Can you output every line of the records below as a Markdown table, skipping blank lines, with a "Row" column for the row number and a "Line" column for the line itself?

— START Material provided —

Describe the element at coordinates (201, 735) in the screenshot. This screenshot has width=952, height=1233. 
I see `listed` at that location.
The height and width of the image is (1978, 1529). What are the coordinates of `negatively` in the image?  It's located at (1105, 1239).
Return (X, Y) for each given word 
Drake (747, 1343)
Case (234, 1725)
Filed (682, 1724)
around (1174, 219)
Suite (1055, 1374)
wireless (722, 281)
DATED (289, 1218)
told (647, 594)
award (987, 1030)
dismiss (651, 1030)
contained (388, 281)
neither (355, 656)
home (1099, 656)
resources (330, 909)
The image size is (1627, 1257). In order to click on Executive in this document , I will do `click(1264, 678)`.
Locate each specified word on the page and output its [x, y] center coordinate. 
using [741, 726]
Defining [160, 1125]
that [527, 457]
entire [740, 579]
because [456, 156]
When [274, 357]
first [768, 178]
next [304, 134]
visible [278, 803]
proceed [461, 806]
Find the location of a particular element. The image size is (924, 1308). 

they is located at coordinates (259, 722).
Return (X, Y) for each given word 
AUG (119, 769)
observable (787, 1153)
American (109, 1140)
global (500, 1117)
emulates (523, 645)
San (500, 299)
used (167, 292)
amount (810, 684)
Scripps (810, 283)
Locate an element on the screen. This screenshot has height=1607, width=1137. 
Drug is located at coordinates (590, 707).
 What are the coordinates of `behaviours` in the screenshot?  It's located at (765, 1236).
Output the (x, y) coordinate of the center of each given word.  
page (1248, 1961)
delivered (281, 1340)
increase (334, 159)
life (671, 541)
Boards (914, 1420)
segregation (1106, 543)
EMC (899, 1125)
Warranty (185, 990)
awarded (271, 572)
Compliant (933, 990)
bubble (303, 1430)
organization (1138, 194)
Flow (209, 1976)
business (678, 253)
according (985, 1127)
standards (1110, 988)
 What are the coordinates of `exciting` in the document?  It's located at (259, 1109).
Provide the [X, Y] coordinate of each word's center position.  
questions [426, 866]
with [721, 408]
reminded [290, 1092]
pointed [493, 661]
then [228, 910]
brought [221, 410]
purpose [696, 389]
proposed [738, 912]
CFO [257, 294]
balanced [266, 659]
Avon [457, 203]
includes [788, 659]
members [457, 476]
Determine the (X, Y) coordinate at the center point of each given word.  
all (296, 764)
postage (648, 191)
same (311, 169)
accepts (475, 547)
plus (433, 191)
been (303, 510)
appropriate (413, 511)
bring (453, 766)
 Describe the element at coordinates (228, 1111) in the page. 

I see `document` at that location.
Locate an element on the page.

— END Material provided —

> _Written answer_
| Row | Line |
|---|---|
| 1 | Describe the element at coordinates (201, 735) in the screenshot. This screenshot has width=952, height=1233.  |
| 2 | I see `listed` at that location. |
| 3 | The height and width of the image is (1978, 1529). What are the coordinates of `negatively` in the image?  It's located at (1105, 1239). |
| 4 | Return (X, Y) for each given word  |
| 5 | Drake (747, 1343) |
| 6 | Case (234, 1725) |
| 7 | Filed (682, 1724) |
| 8 | around (1174, 219) |
| 9 | Suite (1055, 1374) |
| 10 | wireless (722, 281) |
| 11 | DATED (289, 1218) |
| 12 | told (647, 594) |
| 13 | award (987, 1030) |
| 14 | dismiss (651, 1030) |
| 15 | contained (388, 281) |
| 16 | neither (355, 656) |
| 17 | home (1099, 656) |
| 18 | resources (330, 909) |
| 19 | The image size is (1627, 1257). In order to click on Executive in this document , I will do `click(1264, 678)`. |
| 20 | Locate each specified word on the page and output its [x, y] center coordinate.  |
| 21 | using [741, 726] |
| 22 | Defining [160, 1125] |
| 23 | that [527, 457] |
| 24 | entire [740, 579] |
| 25 | because [456, 156] |
| 26 | When [274, 357] |
| 27 | first [768, 178] |
| 28 | next [304, 134] |
| 29 | visible [278, 803] |
| 30 | proceed [461, 806] |
| 31 | Find the location of a particular element. The image size is (924, 1308).  |
| 32 | they is located at coordinates (259, 722). |
| 33 | Return (X, Y) for each given word  |
| 34 | AUG (119, 769) |
| 35 | observable (787, 1153) |
| 36 | American (109, 1140) |
| 37 | global (500, 1117) |
| 38 | emulates (523, 645) |
| 39 | San (500, 299) |
| 40 | used (167, 292) |
| 41 | amount (810, 684) |
| 42 | Scripps (810, 283) |
| 43 | Locate an element on the screen. This screenshot has height=1607, width=1137.  |
| 44 | Drug is located at coordinates (590, 707). |
| 45 |  What are the coordinates of `behaviours` in the screenshot?  It's located at (765, 1236). |
| 46 | Output the (x, y) coordinate of the center of each given word.   |
| 47 | page (1248, 1961) |
| 48 | delivered (281, 1340) |
| 49 | increase (334, 159) |
| 50 | life (671, 541) |
| 51 | Boards (914, 1420) |
| 52 | segregation (1106, 543) |
| 53 | EMC (899, 1125) |
| 54 | Warranty (185, 990) |
| 55 | awarded (271, 572) |
| 56 | Compliant (933, 990) |
| 57 | bubble (303, 1430) |
| 58 | organization (1138, 194) |
| 59 | Flow (209, 1976) |
| 60 | business (678, 253) |
| 61 | according (985, 1127) |
| 62 | standards (1110, 988) |
| 63 |  What are the coordinates of `exciting` in the document?  It's located at (259, 1109). |
| 64 | Provide the [X, Y] coordinate of each word's center position.   |
| 65 | questions [426, 866] |
| 66 | with [721, 408] |
| 67 | reminded [290, 1092] |
| 68 | pointed [493, 661] |
| 69 | then [228, 910] |
| 70 | brought [221, 410] |
| 71 | purpose [696, 389] |
| 72 | proposed [738, 912] |
| 73 | CFO [257, 294] |
| 74 | balanced [266, 659] |
| 75 | Avon [457, 203] |
| 76 | includes [788, 659] |
| 77 | members [457, 476] |
| 78 | Determine the (X, Y) coordinate at the center point of each given word.   |
| 79 | all (296, 764) |
| 80 | postage (648, 191) |
| 81 | same (311, 169) |
| 82 | accepts (475, 547) |
| 83 | plus (433, 191) |
| 84 | been (303, 510) |
| 85 | appropriate (413, 511) |
| 86 | bring (453, 766) |
| 87 |  Describe the element at coordinates (228, 1111) in the page.  |
| 88 | I see `document` at that location. |
| 89 | Locate an element on the page. |